Quarks make up protons and neutrons. Interactions of Higgs bosons with quarks and electrons allow them to have mass. These interactions are all taking place within atoms — so on a small scale. Very small.

They asked Kane to explain how colliders — particle accelerators that work by smashing particles together and examining how they break apart — might discover the Higgs boson. Kane started to talk.

“I talked for three, four minutes about how a collider might discover the Higgs boson,” Kane says. “And Stephen suddenly interrupted me and says, ‘I’ll bet you there’s no Higgs boson.'”

The Stephen was Stephen Hawking, a cosmologist and one of the greatest minds in contemporary science.

“It wasn’t surprising that [Hawking] had that attitude because he was a cosmologist. Coming from his side, when you study cosmology, you don’t see as clearly the need for the physics of the Higgs boson,” Kane says. “He said it wasn’t necessary. He always wanted to have fun and push things. That was his personality. He didn’t just argue. He bet.”

Kane was sure the particle existed.

“It didn’t take me more than one second to agree to the bet,” Kane says.
 

Setting the terms

The scientists agreed upon $100, or about 200 bucks in today’s dollars. A significant amount, Kane says, but not enough that they were betting their houses.

Discovery of the particle took about 20 more years, but in 2012, the Higgs boson was discovered, at the European collider CERN in Switzerland, and, more importantly, Kane collected his $100.

“He sent me a check. He signed his check with a thumb print, and an assistant had to move his hand,” Kane says. “Of course, we framed it instead of cashing it.”

Stephen Hawking died March 14, on Pi Day, and, as many have noted, Einstein’s birthday. He was born on the 300th anniversary of the death of another famed researcher, Galileo.

Hawking’s contributions to cosmology are of a scale that’s difficult to describe — decidedly major. Together with collaborator Roger Penrose, Hawking developed a mathematical model that proved Einstein’s General Theory of Relativity — that gravity arises from the curvature of space and time — appeared to break down under certain physics conditions. This creates conditions called singularities. Physicists think singularities existed at the beginning of the Big Bang and inside black holes. Hawking also discovered that black holes emit radiation, called Hawking radiation, essentially shrinking.

Until the end, Hawking remained a vibrant researcher and writer, Kane says. In the last few weeks of his life, Hawking’s assistant read their paper aloud to him for final comments.
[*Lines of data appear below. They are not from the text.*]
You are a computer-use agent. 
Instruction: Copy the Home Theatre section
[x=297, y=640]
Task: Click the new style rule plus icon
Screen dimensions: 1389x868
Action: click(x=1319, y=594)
A pair of researchers were preparing to fly to England to meet with Hawking to finish another project just the week after he died.
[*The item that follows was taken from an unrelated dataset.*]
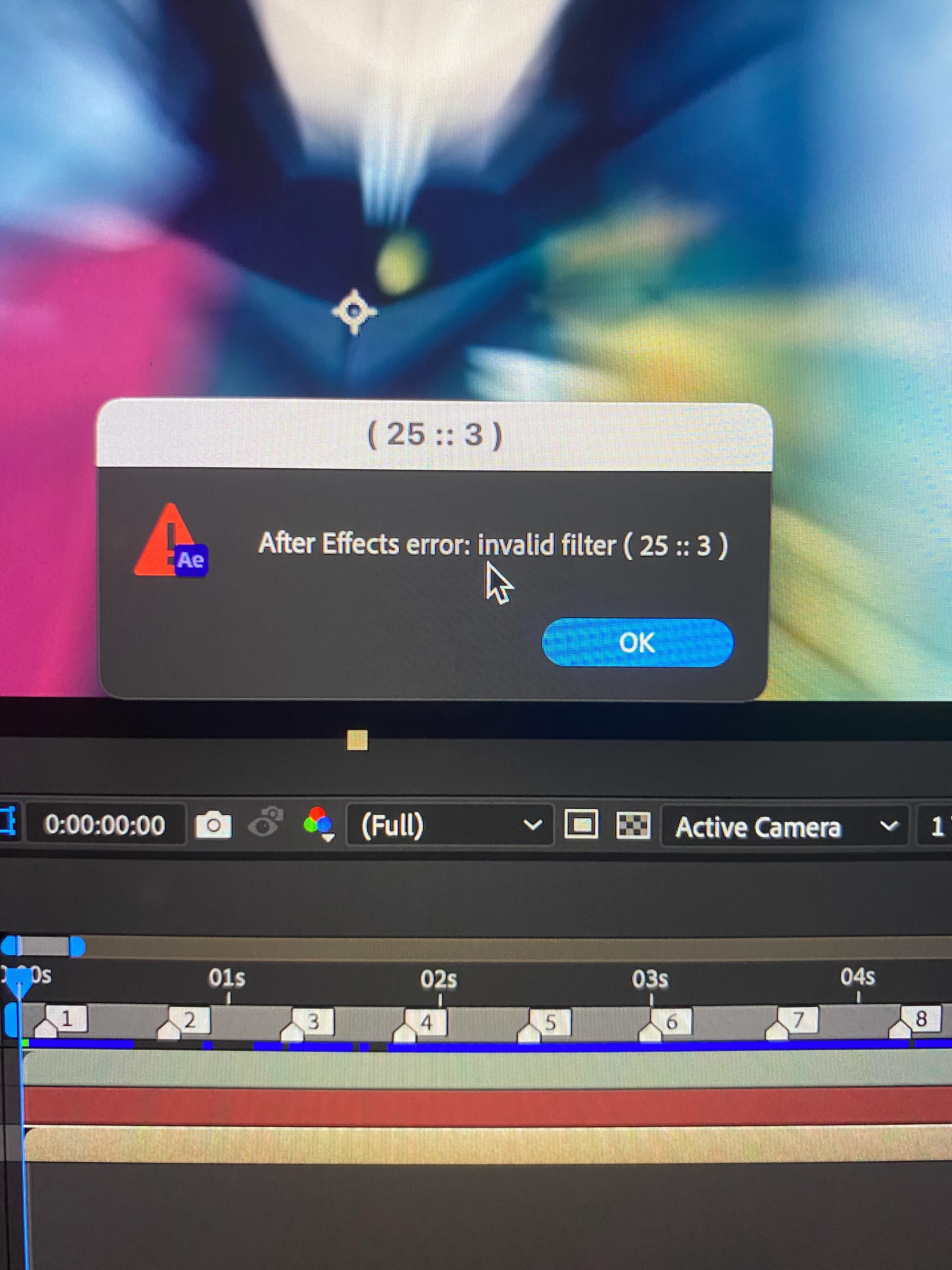952x1270 pixels.
Task: Click OK in the error dialog
Action: click(x=637, y=643)
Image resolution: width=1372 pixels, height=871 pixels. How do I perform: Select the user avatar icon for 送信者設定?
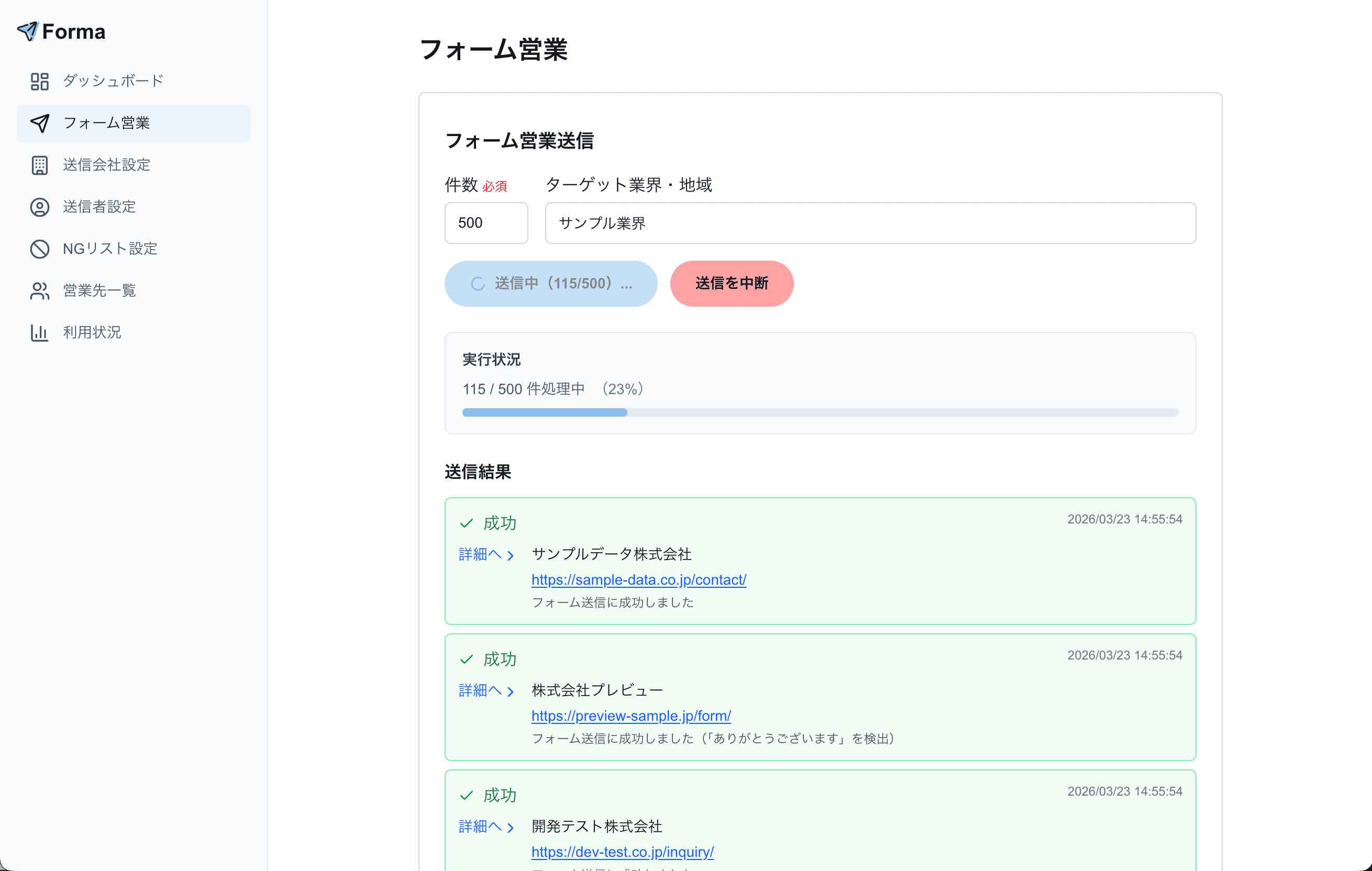pyautogui.click(x=39, y=207)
“He wanted to act young — from the point of view of some people and some of his caregivers, he was irresponsibly young, all of the time,” Kane says.

His life, work, and collaboration were in service to a mantra he repeated to himself and colleagues.

“The goal was simply to understand the universe, why there was a universe, and why it is what it is. He would say that a lot,” Kane says.

To simply understand the universe?

“Universes,” says Kane, “are much simpler than people.”